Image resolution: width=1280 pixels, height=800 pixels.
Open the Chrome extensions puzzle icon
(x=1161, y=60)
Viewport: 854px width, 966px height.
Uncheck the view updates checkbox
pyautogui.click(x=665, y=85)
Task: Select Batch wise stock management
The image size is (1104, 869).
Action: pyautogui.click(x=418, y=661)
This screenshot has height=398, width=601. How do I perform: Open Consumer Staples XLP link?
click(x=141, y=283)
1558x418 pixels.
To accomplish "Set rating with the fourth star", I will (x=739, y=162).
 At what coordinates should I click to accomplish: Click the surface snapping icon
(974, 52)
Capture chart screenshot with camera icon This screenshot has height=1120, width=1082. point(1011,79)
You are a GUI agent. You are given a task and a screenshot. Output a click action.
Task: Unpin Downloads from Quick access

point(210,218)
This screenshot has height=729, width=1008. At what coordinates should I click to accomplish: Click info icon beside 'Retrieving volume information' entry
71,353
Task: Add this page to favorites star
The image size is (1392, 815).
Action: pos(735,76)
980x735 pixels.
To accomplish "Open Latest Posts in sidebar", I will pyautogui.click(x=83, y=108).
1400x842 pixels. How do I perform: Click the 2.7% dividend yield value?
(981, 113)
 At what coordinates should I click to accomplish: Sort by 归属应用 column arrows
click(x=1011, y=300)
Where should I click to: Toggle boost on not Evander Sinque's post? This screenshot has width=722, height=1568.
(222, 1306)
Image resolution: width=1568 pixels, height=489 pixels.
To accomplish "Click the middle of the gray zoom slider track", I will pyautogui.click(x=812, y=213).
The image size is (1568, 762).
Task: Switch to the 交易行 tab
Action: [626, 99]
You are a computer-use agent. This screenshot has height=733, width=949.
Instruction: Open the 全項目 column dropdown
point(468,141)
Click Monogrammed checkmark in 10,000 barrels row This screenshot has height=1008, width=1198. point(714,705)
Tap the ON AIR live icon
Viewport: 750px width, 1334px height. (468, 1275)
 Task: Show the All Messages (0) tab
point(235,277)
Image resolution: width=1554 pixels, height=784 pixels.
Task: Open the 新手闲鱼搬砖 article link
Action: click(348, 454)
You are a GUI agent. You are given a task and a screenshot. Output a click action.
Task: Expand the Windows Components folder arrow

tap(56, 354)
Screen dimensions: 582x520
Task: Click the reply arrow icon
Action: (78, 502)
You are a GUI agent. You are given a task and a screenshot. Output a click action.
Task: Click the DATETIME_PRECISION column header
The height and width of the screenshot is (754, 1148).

==========

_Exercise description_:
Substitute "screen capture" for every occurrence of "screenshot" in the items above and reproduce them with all other text unchanged.

_Problem solution_:
Image resolution: width=1280 pixels, height=800 pixels.
Open the Chrome extensions puzzle icon
(x=1161, y=60)
Viewport: 854px width, 966px height.
Uncheck the view updates checkbox
pyautogui.click(x=665, y=85)
Task: Select Batch wise stock management
The image size is (1104, 869).
Action: pyautogui.click(x=418, y=661)
This screen capture has height=398, width=601. How do I perform: Open Consumer Staples XLP link?
click(x=141, y=283)
1558x418 pixels.
To accomplish "Set rating with the fourth star", I will (x=739, y=162).
 At what coordinates should I click to accomplish: Click the surface snapping icon
(974, 52)
Capture chart screen capture with camera icon This screen capture has height=1120, width=1082. point(1011,79)
You are a GUI agent. You are given a task and a screen capture. Output a click action.
Task: Unpin Downloads from Quick access

point(210,218)
This screen capture has height=729, width=1008. At what coordinates should I click to accomplish: Click info icon beside 'Retrieving volume information' entry
71,353
Task: Add this page to favorites star
The image size is (1392, 815).
Action: pos(735,76)
980x735 pixels.
To accomplish "Open Latest Posts in sidebar", I will pyautogui.click(x=83, y=108).
1400x842 pixels. How do I perform: Click the 2.7% dividend yield value?
(981, 113)
 At what coordinates should I click to accomplish: Sort by 归属应用 column arrows
click(x=1011, y=300)
Where should I click to: Toggle boost on not Evander Sinque's post? This screen capture has width=722, height=1568.
(222, 1306)
Image resolution: width=1568 pixels, height=489 pixels.
To accomplish "Click the middle of the gray zoom slider track", I will pyautogui.click(x=812, y=213).
The image size is (1568, 762).
Task: Switch to the 交易行 tab
Action: [626, 99]
You are a computer-use agent. This screen capture has height=733, width=949.
Instruction: Open the 全項目 column dropdown
point(468,141)
Click Monogrammed checkmark in 10,000 barrels row This screen capture has height=1008, width=1198. point(714,705)
Tap the ON AIR live icon
Viewport: 750px width, 1334px height. (468, 1275)
 Task: Show the All Messages (0) tab
point(235,277)
Image resolution: width=1554 pixels, height=784 pixels.
Task: Open the 新手闲鱼搬砖 article link
Action: click(348, 454)
You are a GUI agent. You are given a task and a screen capture. Output a click action.
Task: Expand the Windows Components folder arrow

tap(56, 354)
Screen dimensions: 582x520
Task: Click the reply arrow icon
Action: (78, 502)
You are a GUI agent. You are given a task and a screen capture. Output a click action.
Task: Click the DATETIME_PRECISION column header
The height and width of the screen capture is (754, 1148).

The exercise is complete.